- [ACTIVITY LIST]:
[a] Retype the Red Hulk text word for word, beginning at "Thaddeus Ross /" and stopping after "all related characters.".
[b] List every film title in the Red Hulk text, with the year given for each.

- [EXTRACTED TEXT]:
===============

Thaddeus Ross / Red Hulk appears in the Marvel Cinematic Universe (MCU) film Captain America: Brave New World (2025), portrayed by Harrison Ford. Previously, the character was considered to appear in the preceding films Captain America: Civil War (2016) and Avengers: Endgame (2019), and a film featuring both the Hulk and Red Hulk was considered. The film never entered development due to conflicts with Universal Pictures, who hold the film rights to the Hulk and all related characters.

===Video games===
- Thunderbolt Ross / Red Hulk appears as a playable character in the GameStop-exclusive Xbox 360 version of The Incredible Hulk (2008).

===============

(Saved entries)
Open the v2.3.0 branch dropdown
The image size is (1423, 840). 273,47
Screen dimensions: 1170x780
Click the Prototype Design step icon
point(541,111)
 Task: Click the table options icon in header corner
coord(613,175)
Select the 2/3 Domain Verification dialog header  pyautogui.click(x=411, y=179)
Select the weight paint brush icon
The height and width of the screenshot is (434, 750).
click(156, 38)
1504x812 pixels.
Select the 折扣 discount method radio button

===============

- [SOLUTIONS PER TASK]:
[a]
Thaddeus Ross / Red Hulk appears in the Marvel Cinematic Universe (MCU) film Captain America: Brave New World (2025), portrayed by Harrison Ford. Previously, the character was considered to appear in the preceding films Captain America: Civil War (2016) and Avengers: Endgame (2019), and a film featuring both the Hulk and Red Hulk was considered. The film never entered development due to conflicts with Universal Pictures, who hold the film rights to the Hulk and all related characters.

[b]
- Captain America: Brave New World (2025)
- Captain America: Civil War (2016)
- Avengers: Endgame (2019)